Symboles
Sur les flancs calcinés des roches les plus dures
Que l’eau des fleuves baigne et lave de ses pleurs,
Parmi la mousse glauque et les grêles verdures,
On voit s’ouvrir, parfois, en plein vent, quelques fleurs.
Le rocher, le granit calciné, c’est le monde
Avant le Christ, c’est l’Homme avant le fils de Dieu.
Jésus, ce fut la mer douce, la mer féconde
Qui fit fleurir le roc nu sous un ciel de feu.
Jésus, ce fut la pure onde qui fait éclore.
Sous le ruissellement de la rédemption,
La lave se couvrit d’une immortelle flore,
Et l’on vit reverdir la fauve alluvion.
Avant Jésus, c’était le sombre âge de pierre.
L’âge glacé de l’ombre et de l’aridité :
Jésus vint, et le ciel fit sa gerbe première,
La première moisson de la stérilité
Sur la terre à jamais par l’Idéal conquise.
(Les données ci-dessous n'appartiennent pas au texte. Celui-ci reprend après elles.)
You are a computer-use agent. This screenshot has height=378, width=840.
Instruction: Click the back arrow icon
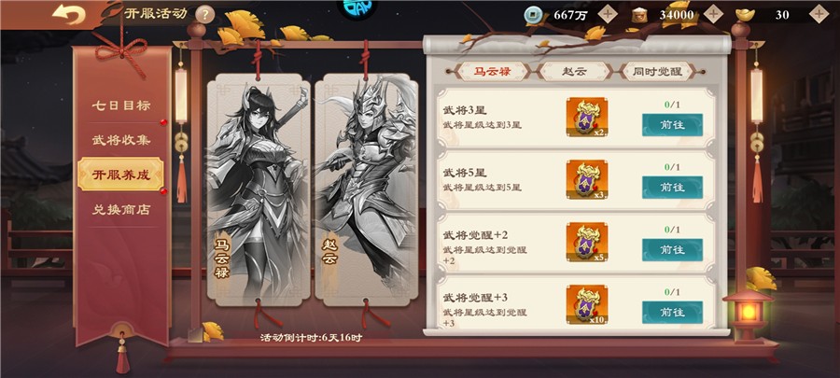coord(68,14)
Dans le sang qui noya la haine, dès ce jour,
Germent, comme une chaste apothéose exquise
Les lis de la candeur, les roses de l’amour.
La foudre, sillonnant l’implacable étendue,
Secouait vainement l’univers impuni :
Et la miséricorde en Dieu s’était perdue
Comme une goutte au fond d’un abîme infini.
Jésus vint, et l’azur fit pleuvoir sa rosée.
Et la vigne mystique, aux blanches fleurs de miel,
Par les pleurs de l’aurore éternelle arrosée,
Magnifique, donna des grappes pour le ciel.
Nérée BEAUCHEMIN, Les floraisons matutinales, 1897.